Rádio Freamunde

https://radiofreamunde.pt/

segunda-feira, 1 de abril de 2019

Dia das mentiras:

Ainda recordo neste dia de dizer: pai deixou – neste tempo tratávamos os nossos pais por “você” – cair o lenço! Ele tão depressa, como a frase dita, olhava para o chão, tanto para a sua frente para trás e para os lados a ver se o avistava. Eu sabia que era impossível porque o meu pai não o tinha deixado cair. Aliás, até julgo que não o devia usar porque naquele tempo era artigo de luxo, que é o mesmo que dizer, de gente rica. Não por serem mais higiénicos que os que não o tinham. Mas estava sentenciado: o lenço para a gente do dinheiro a fralda da camisa ou um farrapo velho para os mais pobres. Quem me lê julga que estou a delirar mas era esta a triste realidade portuguesa.
Mas como ia dizendo e para não me desviar do que me trouxe a terreiro, com a atrapalhação da minha chamada de atenção, o meu pai até se esquecia que não usava lenço. Isso julgava eu!
Só que com o tempo vemos os actores que os nossos pais eram. Para nos alegrar correspondiam à nossa intenção.
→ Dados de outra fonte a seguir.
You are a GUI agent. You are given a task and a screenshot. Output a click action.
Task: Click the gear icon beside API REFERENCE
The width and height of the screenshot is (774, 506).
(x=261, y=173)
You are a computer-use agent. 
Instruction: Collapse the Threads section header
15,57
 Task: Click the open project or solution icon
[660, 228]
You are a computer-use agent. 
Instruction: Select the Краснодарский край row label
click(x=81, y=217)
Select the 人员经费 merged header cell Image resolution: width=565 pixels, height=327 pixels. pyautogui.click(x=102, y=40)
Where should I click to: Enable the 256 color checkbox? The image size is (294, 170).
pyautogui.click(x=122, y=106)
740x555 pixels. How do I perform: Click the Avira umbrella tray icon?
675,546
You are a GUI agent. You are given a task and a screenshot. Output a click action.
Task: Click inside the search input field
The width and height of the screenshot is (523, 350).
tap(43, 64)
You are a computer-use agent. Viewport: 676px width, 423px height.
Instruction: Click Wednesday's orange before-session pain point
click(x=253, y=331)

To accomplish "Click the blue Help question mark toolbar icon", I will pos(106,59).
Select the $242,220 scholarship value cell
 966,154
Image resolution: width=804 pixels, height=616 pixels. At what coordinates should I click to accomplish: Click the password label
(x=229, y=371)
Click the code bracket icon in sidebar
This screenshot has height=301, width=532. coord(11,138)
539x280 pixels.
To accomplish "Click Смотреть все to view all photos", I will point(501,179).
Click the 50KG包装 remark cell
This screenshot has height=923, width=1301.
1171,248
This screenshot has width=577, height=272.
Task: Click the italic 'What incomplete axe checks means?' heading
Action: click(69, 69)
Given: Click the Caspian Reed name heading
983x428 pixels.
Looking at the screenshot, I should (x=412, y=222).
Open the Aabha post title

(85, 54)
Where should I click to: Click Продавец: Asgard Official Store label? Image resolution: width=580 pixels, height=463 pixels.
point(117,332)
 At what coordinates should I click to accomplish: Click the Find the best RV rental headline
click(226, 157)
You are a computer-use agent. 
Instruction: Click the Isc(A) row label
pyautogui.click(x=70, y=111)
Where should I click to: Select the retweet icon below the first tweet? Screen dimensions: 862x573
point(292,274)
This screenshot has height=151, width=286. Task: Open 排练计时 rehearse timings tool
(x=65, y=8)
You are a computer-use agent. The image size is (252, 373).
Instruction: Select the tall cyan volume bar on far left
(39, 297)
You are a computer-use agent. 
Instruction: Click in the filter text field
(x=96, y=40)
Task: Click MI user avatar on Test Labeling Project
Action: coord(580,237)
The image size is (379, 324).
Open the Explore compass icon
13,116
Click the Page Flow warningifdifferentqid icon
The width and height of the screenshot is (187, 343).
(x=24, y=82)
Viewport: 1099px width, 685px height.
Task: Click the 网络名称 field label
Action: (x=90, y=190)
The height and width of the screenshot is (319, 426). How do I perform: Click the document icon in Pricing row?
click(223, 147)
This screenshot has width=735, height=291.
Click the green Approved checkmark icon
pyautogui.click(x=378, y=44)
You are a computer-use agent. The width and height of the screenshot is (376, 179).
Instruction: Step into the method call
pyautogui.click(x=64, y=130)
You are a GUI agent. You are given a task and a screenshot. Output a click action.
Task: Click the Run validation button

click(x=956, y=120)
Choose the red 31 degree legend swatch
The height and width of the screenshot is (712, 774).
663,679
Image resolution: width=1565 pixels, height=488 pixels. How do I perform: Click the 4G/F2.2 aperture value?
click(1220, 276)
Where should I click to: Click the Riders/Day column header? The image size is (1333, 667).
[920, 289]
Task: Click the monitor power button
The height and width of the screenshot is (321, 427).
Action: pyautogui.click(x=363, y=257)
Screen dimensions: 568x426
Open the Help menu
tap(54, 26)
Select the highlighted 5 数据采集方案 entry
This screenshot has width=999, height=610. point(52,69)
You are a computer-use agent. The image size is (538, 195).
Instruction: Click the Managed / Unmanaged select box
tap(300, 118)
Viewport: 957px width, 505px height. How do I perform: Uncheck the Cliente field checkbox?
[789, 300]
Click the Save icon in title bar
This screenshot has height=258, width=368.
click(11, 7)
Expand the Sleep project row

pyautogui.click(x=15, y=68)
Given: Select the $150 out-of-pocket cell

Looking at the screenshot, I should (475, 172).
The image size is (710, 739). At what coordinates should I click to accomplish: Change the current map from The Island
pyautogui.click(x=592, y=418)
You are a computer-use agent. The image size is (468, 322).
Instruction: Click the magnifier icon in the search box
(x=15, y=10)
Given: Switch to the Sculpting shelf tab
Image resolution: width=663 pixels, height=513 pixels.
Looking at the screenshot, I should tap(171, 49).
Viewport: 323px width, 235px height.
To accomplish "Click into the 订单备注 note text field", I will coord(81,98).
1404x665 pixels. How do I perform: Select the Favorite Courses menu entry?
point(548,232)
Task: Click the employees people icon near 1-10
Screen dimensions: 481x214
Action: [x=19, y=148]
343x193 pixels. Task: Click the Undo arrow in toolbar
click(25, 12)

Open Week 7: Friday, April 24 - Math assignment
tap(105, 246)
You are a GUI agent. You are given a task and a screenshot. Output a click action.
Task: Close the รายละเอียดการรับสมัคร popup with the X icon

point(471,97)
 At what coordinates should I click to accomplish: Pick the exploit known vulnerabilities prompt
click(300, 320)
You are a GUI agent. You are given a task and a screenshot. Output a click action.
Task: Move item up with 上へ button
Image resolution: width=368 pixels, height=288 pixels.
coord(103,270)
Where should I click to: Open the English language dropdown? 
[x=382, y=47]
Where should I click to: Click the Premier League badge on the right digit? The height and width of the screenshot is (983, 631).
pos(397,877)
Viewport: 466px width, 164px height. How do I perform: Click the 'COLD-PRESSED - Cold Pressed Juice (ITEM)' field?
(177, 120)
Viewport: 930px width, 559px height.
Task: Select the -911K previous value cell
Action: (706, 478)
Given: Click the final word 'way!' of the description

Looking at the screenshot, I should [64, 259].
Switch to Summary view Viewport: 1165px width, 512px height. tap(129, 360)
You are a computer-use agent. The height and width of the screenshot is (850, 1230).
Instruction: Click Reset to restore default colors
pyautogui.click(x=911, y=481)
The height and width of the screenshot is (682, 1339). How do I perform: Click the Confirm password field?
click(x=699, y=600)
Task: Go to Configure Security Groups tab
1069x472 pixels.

Mas sabia que o estava a enganar. Por isso ainda hoje eu ser a favor do dia dos enganos e não da mentira. Engano é coisa banal. Mentira é coisa grave.
Hoje, tal como ontem fiz com os meus filhos, faço-o com os meus netos quando me dizem: avô deixaste cair o lenço. Faço os mesmos movimentos que o meu pai e vejo os meus netos rir a bom rir.
Só que hoje há duas realidades.Os usar lenço e os meus netos me tratar por tu.